【2026-05-26】Prof. Tobias Grosser, University of Cambridge, "An Open-Source-First Approach: Multi-Level Compiler Design for AI and HPC"

  • 2026-05-25
  • 呂宜娟
Title: An Open-Source-First Approach: Multi-Level Compiler Design for AI and HPC
Date: 2026/05/26 14:00-15:00
Location: R210, CSIE
Speaker: Dr. Tobias Grosser, Associate Professor in Compiler Design, University of Cambridge
Host: Prof. Shih-Wei Li

Abstract:
Writing compilers yourself (or understanding them in great detail) has become mission-critical for performance engineers in HPC and AI. HPC engineers still rely on high-performance C++ or Fortran compilers, OpenMP and MPI, and CUDA to program their applications.

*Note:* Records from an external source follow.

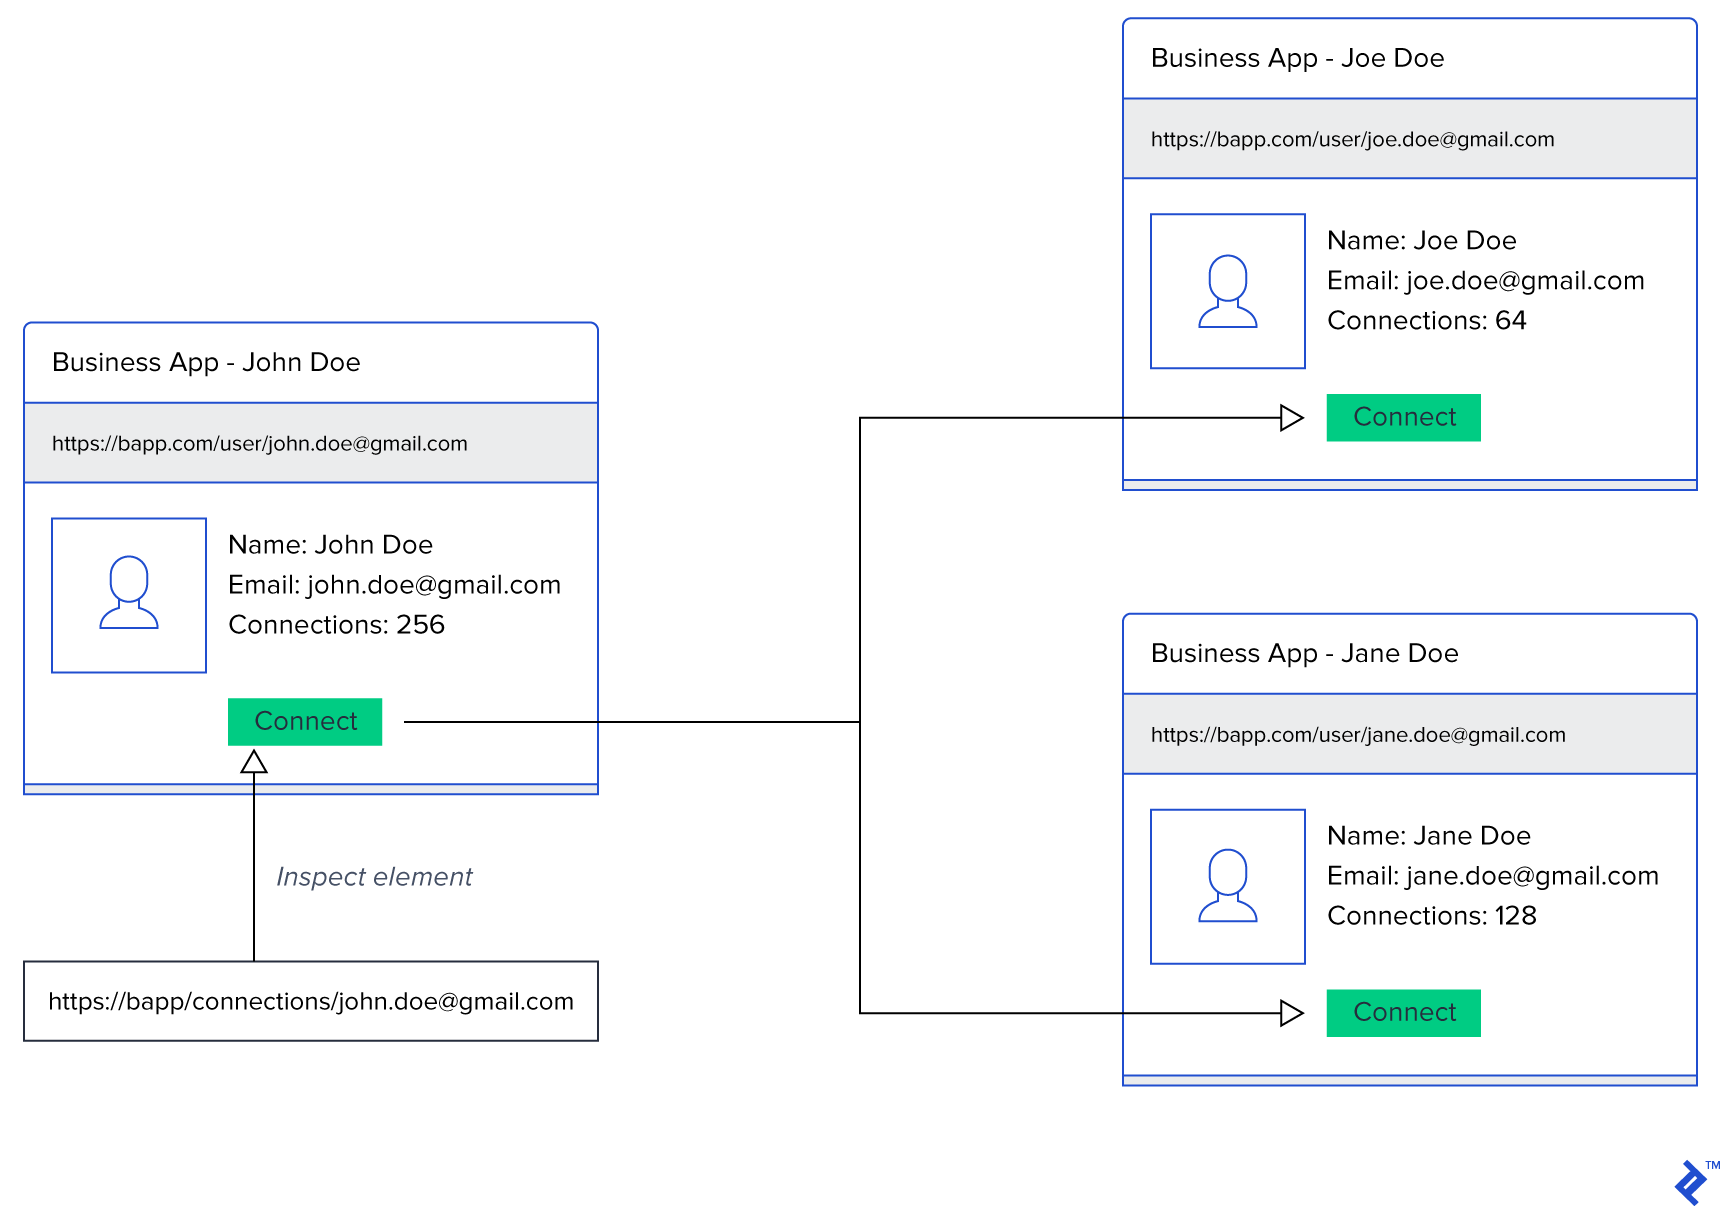The height and width of the screenshot is (1206, 1720).
Task: Select the bapp/connections john.doe URL box
Action: click(310, 1001)
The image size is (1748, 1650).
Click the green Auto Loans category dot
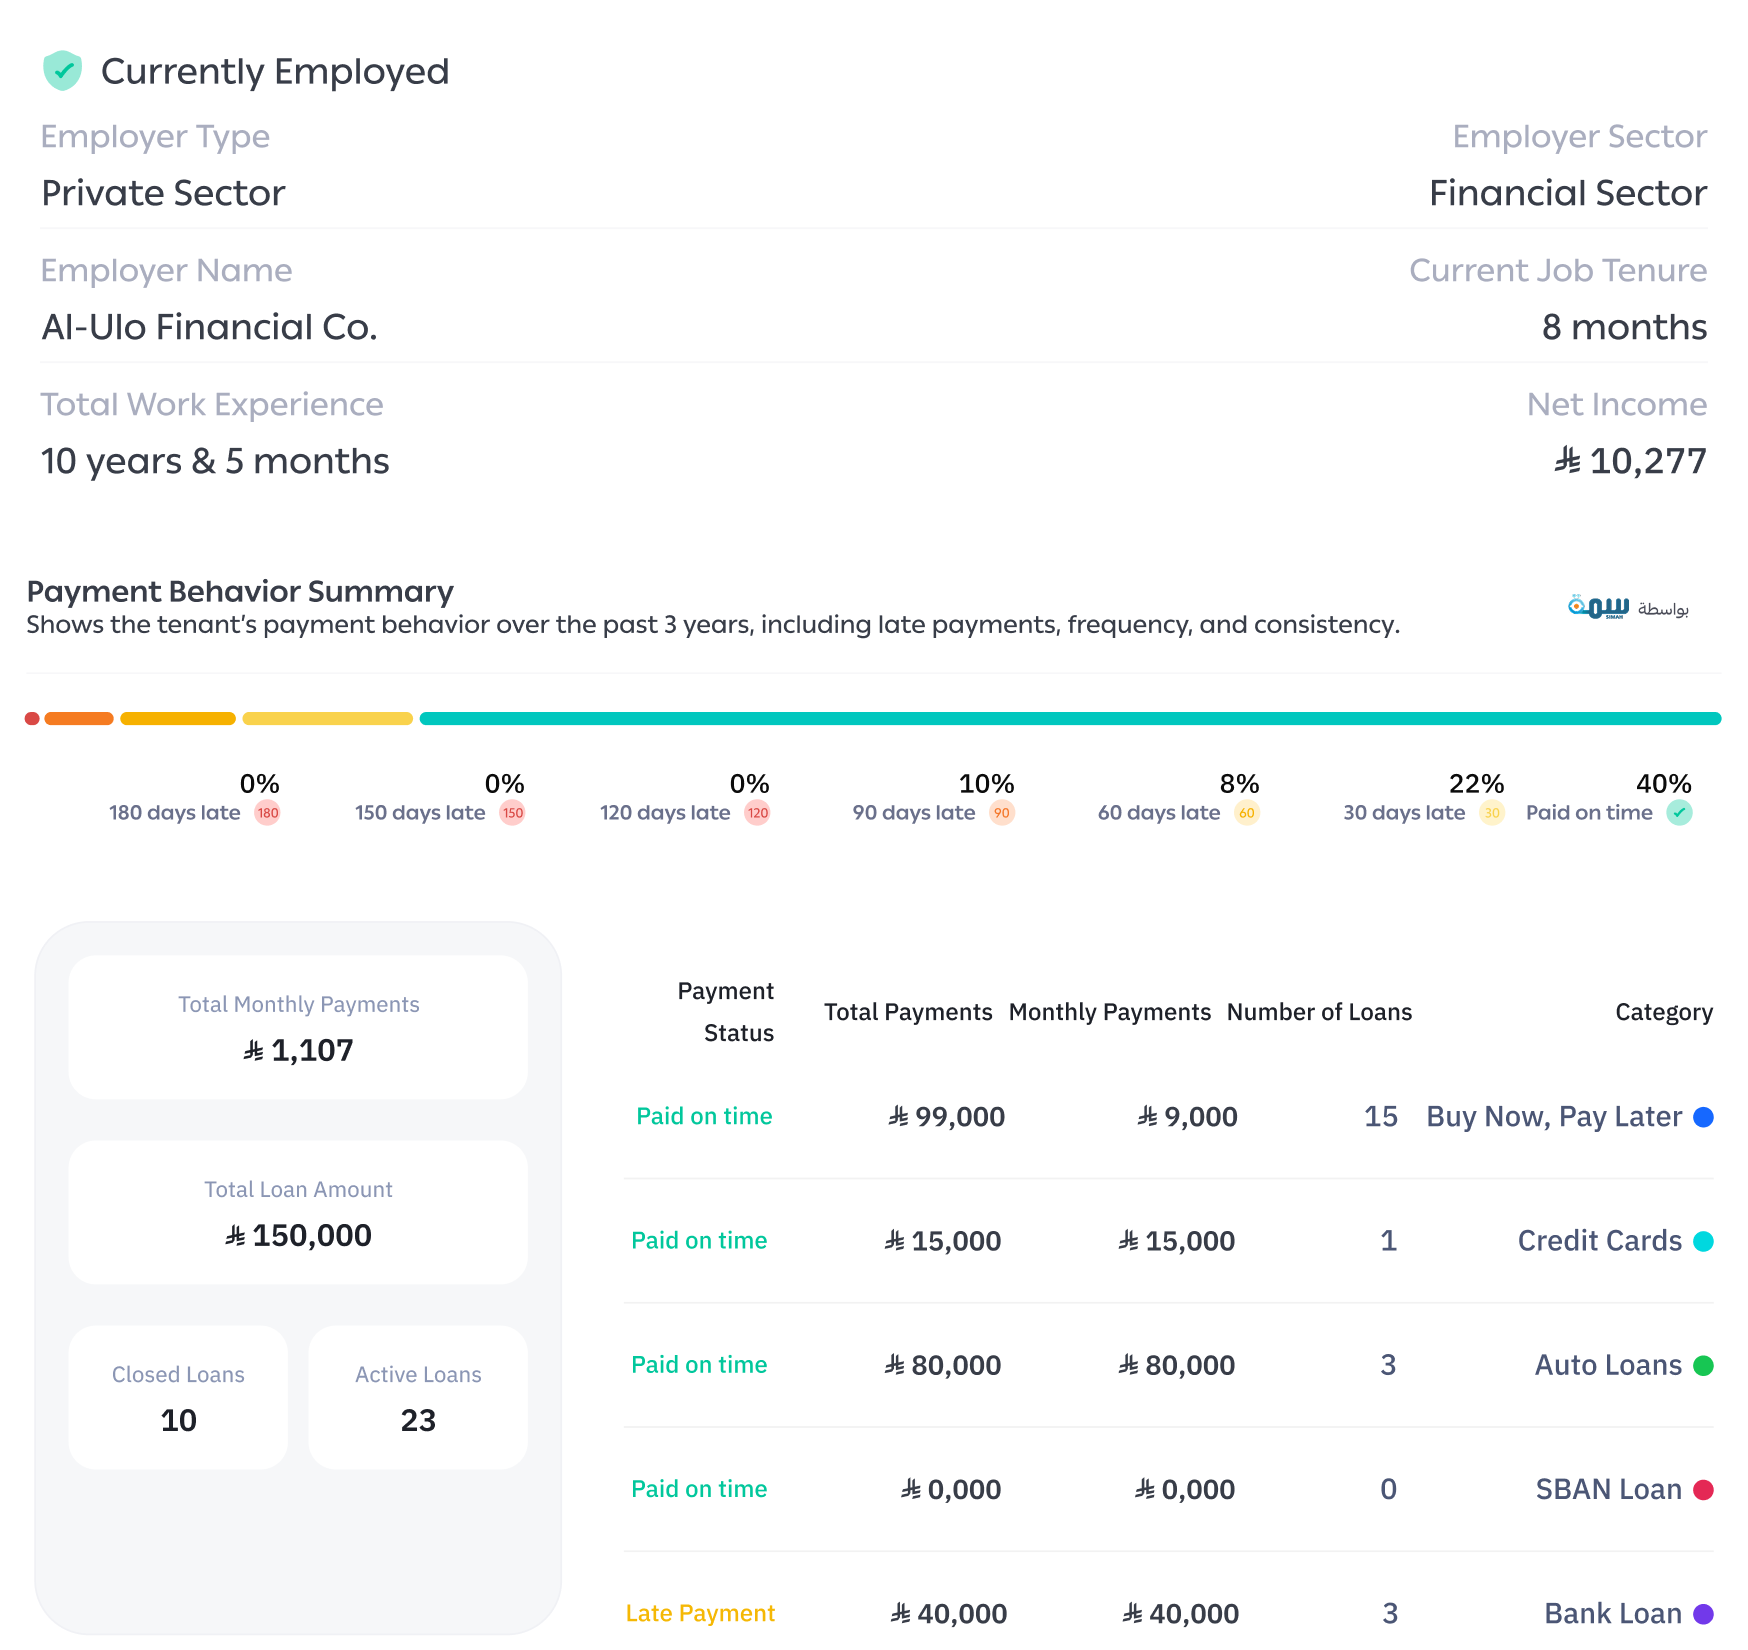[x=1703, y=1365]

Yet, highly specialized hardware accelerators from Tenstorrent, Cerebras, and Nextsilicon, as well as higher-level programming models from NVIDIA, have widened the programming surface one needs to master to attain peak performance. While a plethora of new programming models are used to increase accessibility, designing a custom domain-specific compiler stack is surprisingly often an impactful option. In the following talk, I share my experience building multi-level compilers, from HPC to AI, within the MLIR ecosystem, covering MLIR’s GPU dialect and its use for scientific computing, MLIR’s first-class MPI support, our work on targeting Cerbera’s Waverscale engine, and our most recent effort of opening the LLVM backend at the ISA-level using MLIR – often using Python to accelerate development. I then discuss how our open-source-first research approach enabled us to deliver practically informed research that scales to real workloads, while contributing ideas and code back to the wider open-source ecosystem and helping to make compiler design a powerful tool for HPC and beyond.

Bio:
Tobias Grosser is an Associate Professor at the University of Cambridge. Before, he worked as a Reader at the University of Edinburgh, as an Ambizione Fellow at ETH Zurich, and as a Google PhD Fellow at INRIA/Paris IV/ENS Paris. Tobias and his research group have a decade-long history of contributing to the LLVM ecosystem. Tobias developed polyhedral loop optimizations in LLVM/Polly, worked on hardware design with LLHD/CIRCT, and co-developed the xDSL Python-Native MLIR-style compiler framework, which is used to target low-power AI accelerators or quantum computers. Over the last few years, he started to look into formal methods in the context of the Lean ITP.